The reason for this is there is diversity in SOS. The network connects a wide range of different organizations with their own unique needs. These needs are satisfied by software companies with specific verticals to support specific industry needs.
These verticals differentiate from the immediate competitors through features. Features are driven from different stakeholders with varying needs. These needs originate from such sources as the customer base, government regulations, and the vision of the Management Group. There is a need to select features from a list of priorities to keep their development within the confines of a budget. Common practice is to have releases, where software updates are released on a specific date to update their entire user base.
The SOS is in constant evolution. To manage such evolution, the SOS delegates the management of change to its elements which are the software verticals. The elements are given their independence to operate on their own and manage the change within their own systems. Thereby, giving the element the complete control of managing their release schedules.
The Brainet platform is a building block within the SOS. This platform is composed of collection of Network Threads. A Network Thread is simply a program which allows sharing of data. Together, all the Network Threads within the platform are connected and act as a single intelligence. The platform supports this mindset of Operational and Managerial Independence. The vertical system is connected to a Network Thread on the platform. This connection exposes the system’s internals. Therefore, allowing its data and operations to be shared in the platform.

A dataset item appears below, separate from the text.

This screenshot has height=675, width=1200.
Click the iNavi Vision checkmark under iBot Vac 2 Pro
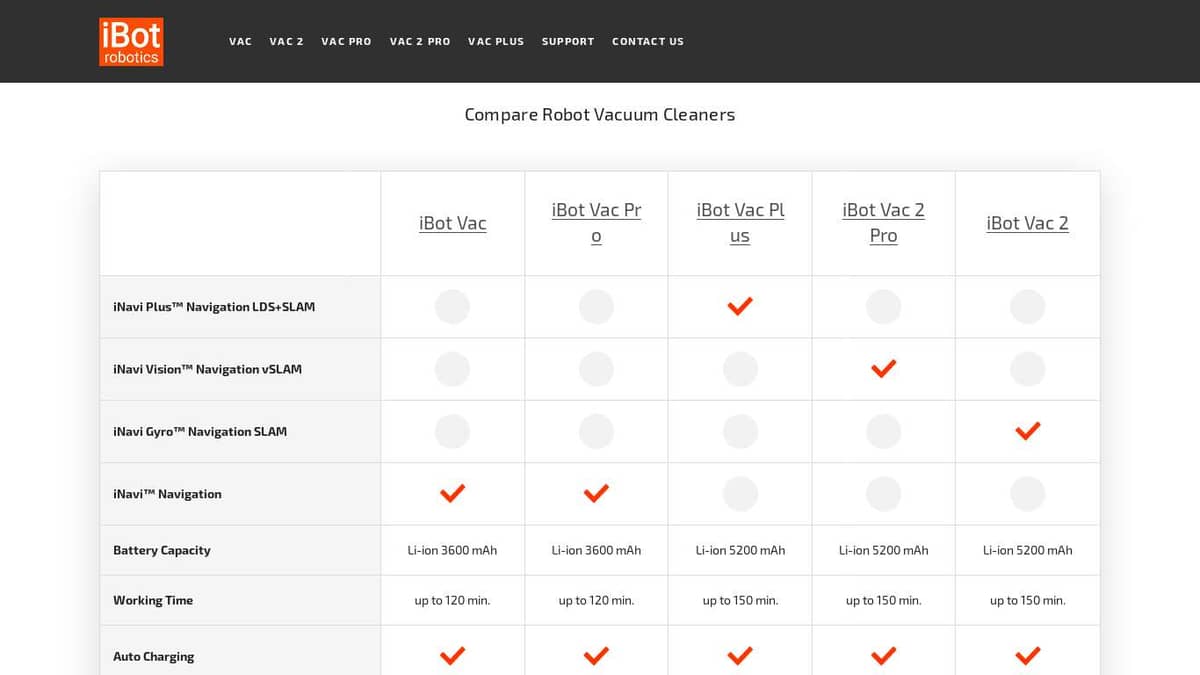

The connection of a system is a two part process. The first is the mechanics of delivering data. The Network Thread’s connection has a specific port address. The tread is specialized to support a specific API on how the message data is to be formatted. If an API is standard, such as SOAP or a JDBV driver, only an association to a library function is needed. If the API is customized, then a solution needs to be programmed to properly format the data. The second part of the process is translating the stream of data into the model . The model mirrors the source system. The model consists of data, data relationships and behavior. The advantage of this approach is that the Network Thread for a specific system can be built once. This plug-in can be reused within multiple infrastructures.
The analogy is that the platform is a multi-lingual translator. Each plug-in is its own language. The intelligence in the platform is programmed to translate between languages(models). Specifically what is being done is mapping one model to another. Mathematically the model is represented by a graph. The nodes of the graph are classes. Each arc in the graph is a class relationship. So the first step is transforming the image of one graph to the graph of a corresponding model. Then through mapping, copying the contents of the individual properties. If the definition of the property is different, then a transformation or calculation is required to normalize the form.
The models are running on different network threads which means physically they might not be on the same computer or in the same location. But the models are logically connected through the distributive features of the platform. The sending of messages are a feature in the platform. With a single command, one can marshal, send and unmarshal a package of data. Furthermore, the graphs on a Network Thread has the capability to make a relationship with another graph. Thereby combining all the individual graphs into a superior graph representing the entire platform.
Our Brainet platform is a building block with SOS. The platform allows the interconnection of external systems. These external systems can be operated and managed independently from the larger network which operate. The advantage is that platform avoids tightly coupling systems. Its encapsulation allows for code reuse. And its abstraction allows for simplification of the problem set.
 Definition of Class…A class is the basic building block of an object-oriented language such as Java. It is a template that describes the data and behavior associated with instances of that class.